1 ,字段名 : data.columns
- 代码 :
if __name__ == '__main__':
data = pd.read_csv("titanic_train.csv")
cols = data.columns
print(cols)
==================================
Index(['PassengerId', 'Survived', 'Pclass', 'Name', 'Sex', 'Age', 'SibSp',
'Parch', 'Ticket', 'Fare', 'Cabin', 'Embarked'],
dtype='object')
2 ,字段类型,查看 : data.dtypes
- 代码 :
if __name__ == '__main__':
data = pd.read_csv("titanic_train.csv")
res = data.dtypes
print(res)
================================
PassengerId int64
Survived int64
Pclass int64
Name object
Sex object
Age float64
SibSp int64
Parch int64
Ticket object
Fare float64
Cabin object
Embarked object
3 ,字段类型,修改 :data[“PassengerId”].astype(“object”)
- 代码 :
if __name__ == '__main__':
data = pd.read_csv("titanic_train.csv")
print(data.dtypes)
data["PassengerId"] = data["PassengerId"].astype("object")
print(data.dtypes)
=======================================================
PassengerId int64
Survived int64
Pclass int64
Name object
Sex object
Age float64
SibSp int64
Parch int64
Ticket object
Fare float64
Cabin object
Embarked object
=======================================================
PassengerId object
Survived int64
Pclass int64
Name object
Sex object
Age float64
SibSp int64
Parch int64
Ticket object
Fare float64
Cabin object
Embarked object
4 ,案例:字段操作
- 字段名操作 :
1 ,定位 : 找出所有以 “d” 结尾的字段,并且取出。
2 ,操作 : 将这些字段 * 2,得到新的字段
3 ,替换 : 将原字段删除,将新字段放入 - 精华代码 :
new_df = data[new_cols] * 2
res_data = data.drop(new_cols,axis=1)
res_data[["new01","new02","new03"]] = new_df
- 全部代码 :
import numpy as np
import pandas as pd
import pandas.core.frame
if __name__ == '__main__':
data = pd.read_csv("titanic_train.csv")
old_cols = data.columns.tolist()
new_cols = []
for e in old_cols:
if str(e).endswith("d"):
new_cols.append(e)
print(old_cols)
print(new_cols)
new_df = data[new_cols] * 2
res_data = data.drop(new_cols,axis=1)
res_data[["new01","new02","new03"]] = new_df
print(res_data)
================================================================
['PassengerId', 'Survived', 'Pclass', 'Name', 'Sex', 'Age', 'SibSp', 'Parch', 'Ticket', 'Fare', 'Cabin', 'Embarked']

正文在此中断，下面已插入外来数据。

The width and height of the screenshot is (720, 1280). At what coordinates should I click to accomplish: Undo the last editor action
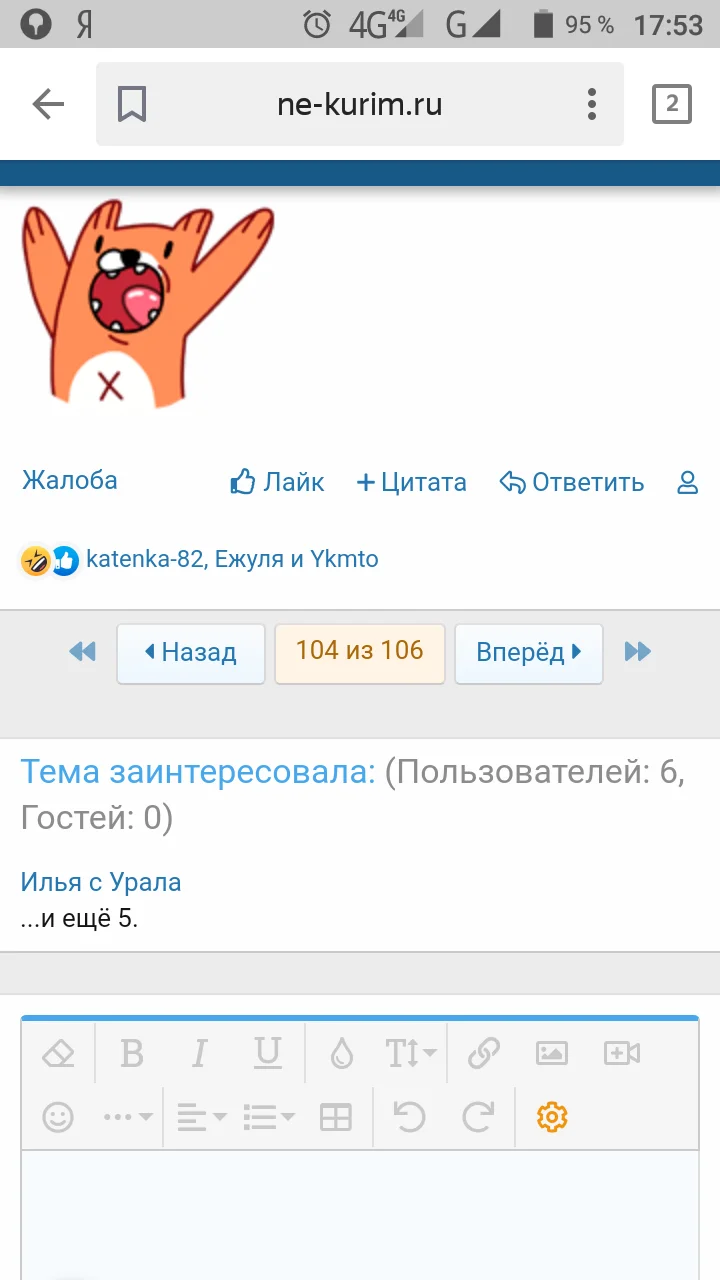[x=409, y=1117]
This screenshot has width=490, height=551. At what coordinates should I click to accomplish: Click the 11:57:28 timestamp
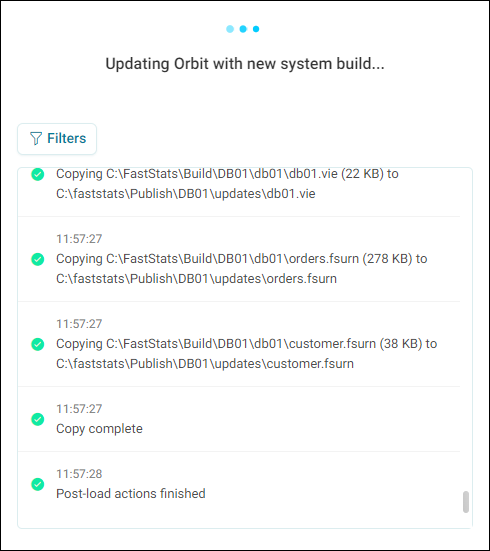pyautogui.click(x=79, y=474)
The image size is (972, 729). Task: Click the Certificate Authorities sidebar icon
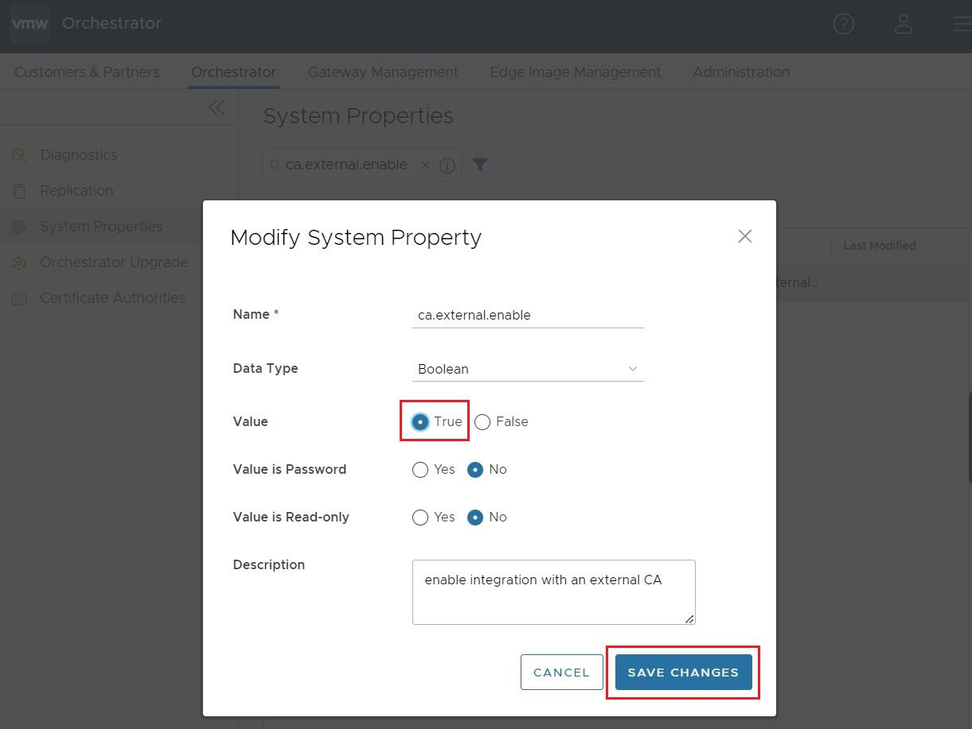click(x=19, y=298)
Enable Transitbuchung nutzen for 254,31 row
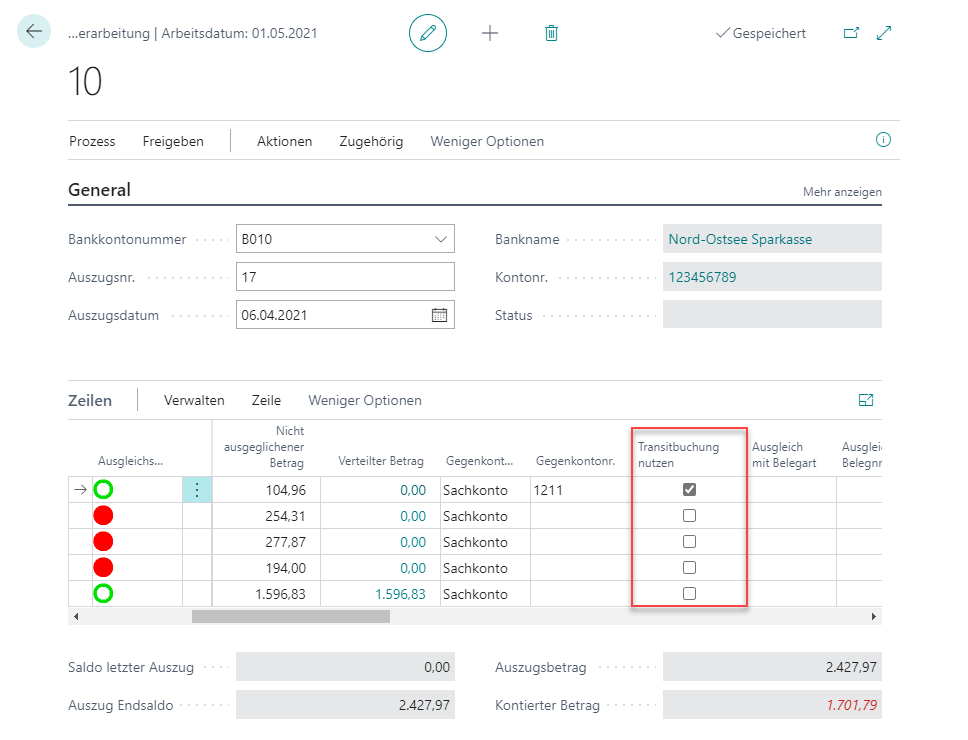 (x=689, y=516)
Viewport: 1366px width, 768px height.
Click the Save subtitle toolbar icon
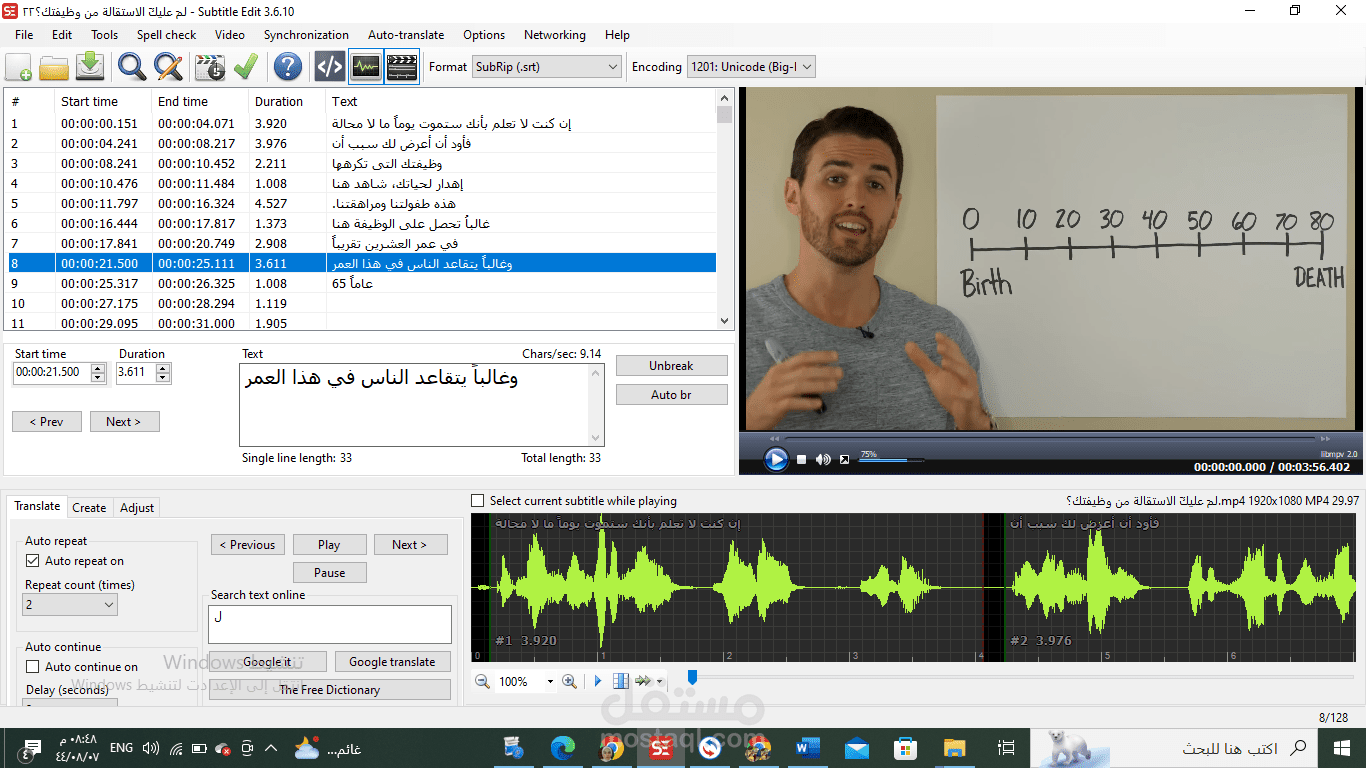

['PassengerId', 'Survived', 'Embarked']
Pclass Name ... new02 new03
0 3 Braund, Mr. Owen Harris ... 0 SS
1 1 Cumings, Mrs. John Bradley (Florence Briggs Th... ... 2 CC
......................
......................
5 ,列计算,列乘 :data[“PassengerId”] * data[“Survived”]
- 不同列之间 :可以做计算,加减乘除
- 代码 :
if __name__ == '__main__':
data = pd.read_csv("titanic_train.csv")
df_new = data[["PassengerId","Survived"]]
df_tow = data["PassengerId"] * data["Survived"]
df_new["tow"] = df_tow
print(df_new)
===================================
PassengerId Survived tow
0 1 0 0
1 2 1 2
2 3 1 3
6 ,最大值 :data[“Age”].max()
- 代码 : 年龄最大的人
if __name__ == '__main__':
data = pd.read_csv("titanic_train.csv")
res = data["Age"].max()
print(res)
=======================
80.0
7 ,最小值 : data[“Age”].min()
8 ,平均值 : data[“Age”].mean()
- 注意,这个平均值,不是 :总和/总数
- 是 : 不算空值
9 ,总和 : data[“Age”].sum()